Until the Chancellor's announcement in his 2007 Pre-Budget Report the main rate of capital gains tax (CGT) was linked to the top rate of income tax. At the time of the 2007 announcement everyone seemed to focus on the effective increase from 10% to 18% CGT on business assets. But that was never the main story.
No one has ever provided a meaningful policy reason for reducing the rate of CGT on short-term speculative gains from 40% down to 18%. It was a welcome tax cut for the rich although this was not widely highlighted as it was introduced by a Labour chancellor. And no one wanted such a generous tax cut to be reversed. However with the pressure now on to find ways to reduce the budget deficit it is inconceivable that CGT will be left untouched. Still however, no one wants to be seen to be calling for tax rises so there is little mention of it in Budget predictions.
In a blog post last year I set out some of the background to the CGT rate changes in recent years: Why are capital gains taxed at less than half the main rate of income tax?
Since then we have seen bankers' bonuses come under attack and there has been some linkage with the way that venture capitalists secure their rewards by way of capital gains taxed at only 18%, previously 10%, rather than 40% (or in future 50%).
The practical problem for the Chancellor is how to reverse the changes he introduced just 2 years ago without being accused of a predictable u-turn. He can of course blame the economy. Alternatively, if the Tories are elected they could secure a double whammy:
- Reverse a recent cut in the rate of CGT that was introduced by Labour without any logical policy justification; and
- Prove that they are not favouring the wealthy as such a move would impact the 'rich' more than anyone else.
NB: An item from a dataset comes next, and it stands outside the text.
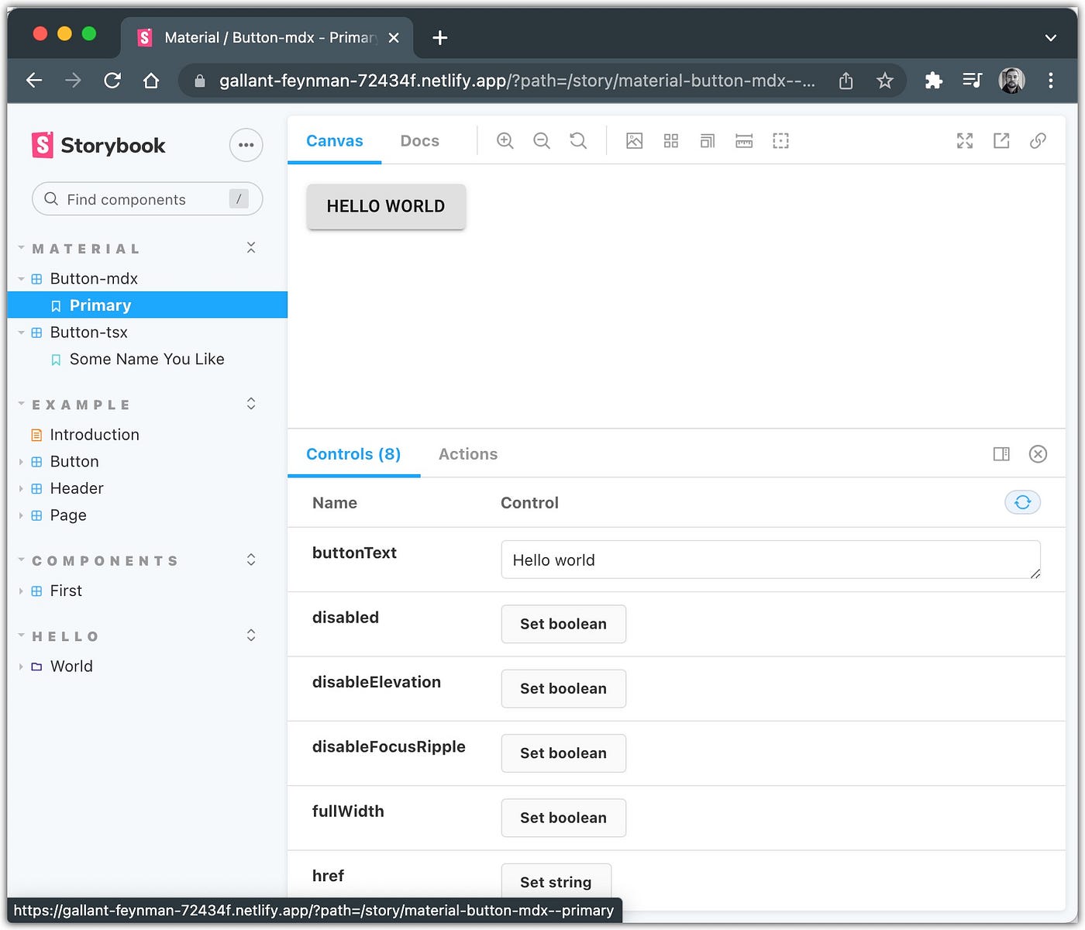Viewport: 1085px width, 930px height.
Task: Set boolean for the disabled prop
Action: coord(563,624)
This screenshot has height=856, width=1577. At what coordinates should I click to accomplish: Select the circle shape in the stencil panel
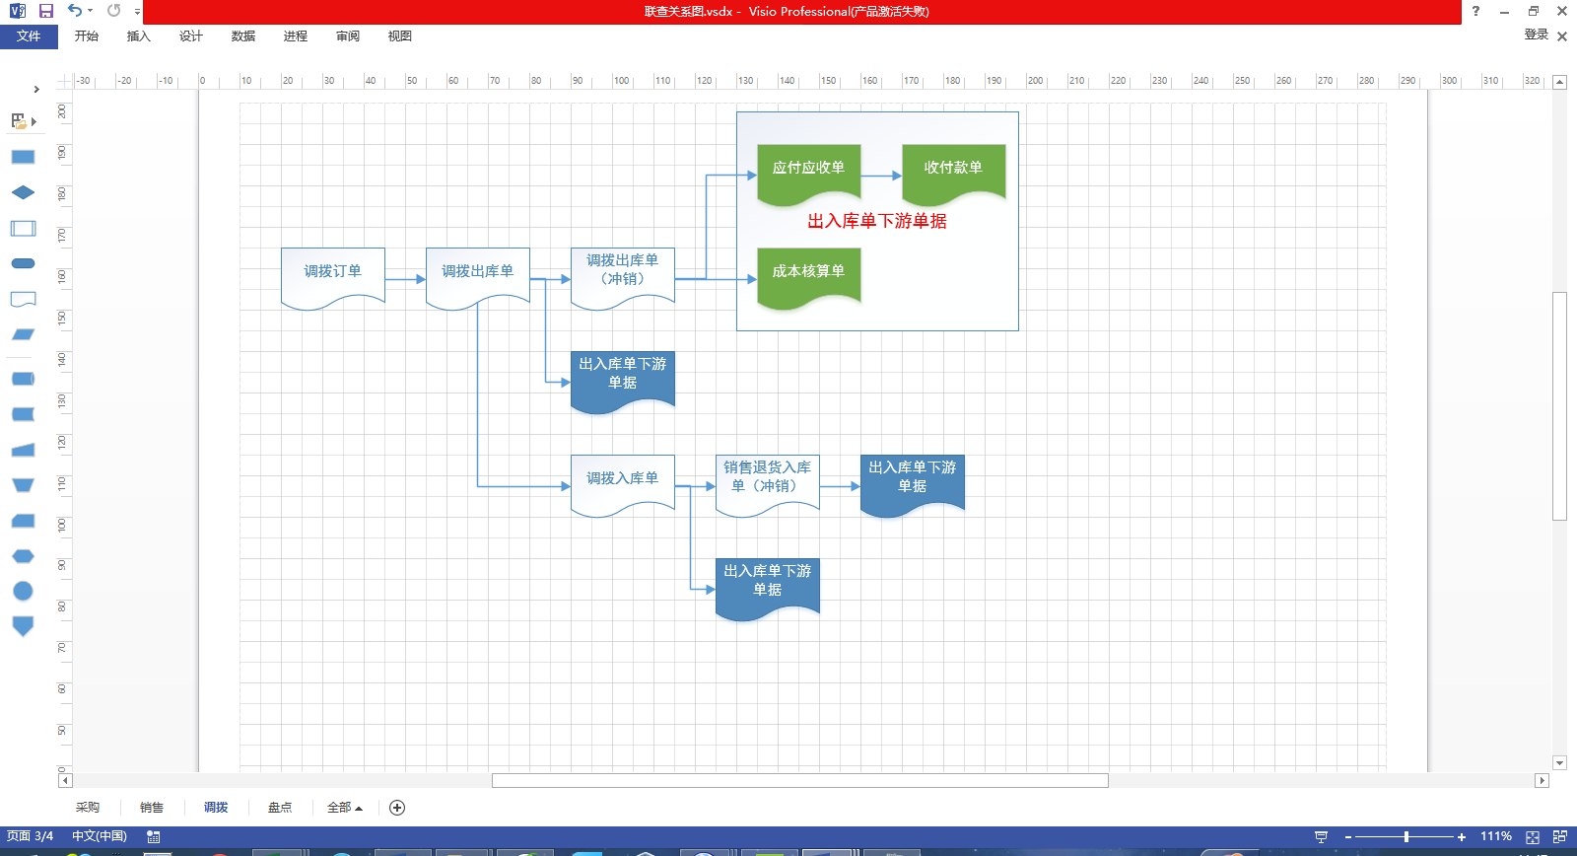tap(23, 591)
As part of a balanced plan, and this would be easier for the Tories than for Labour (due to the U-turn it would require), we should also see a reintroduction of some form of taper relief to incentivise and reward longer term investment. This is pretty much what Gordon Brown promised when he first introduced just such a facility in 1998. To an extent the entrepreneurs' relief, introduced in response in response to howls of protest in 2008, already retains the 10% rate on the first £1m of gains. And this need not change.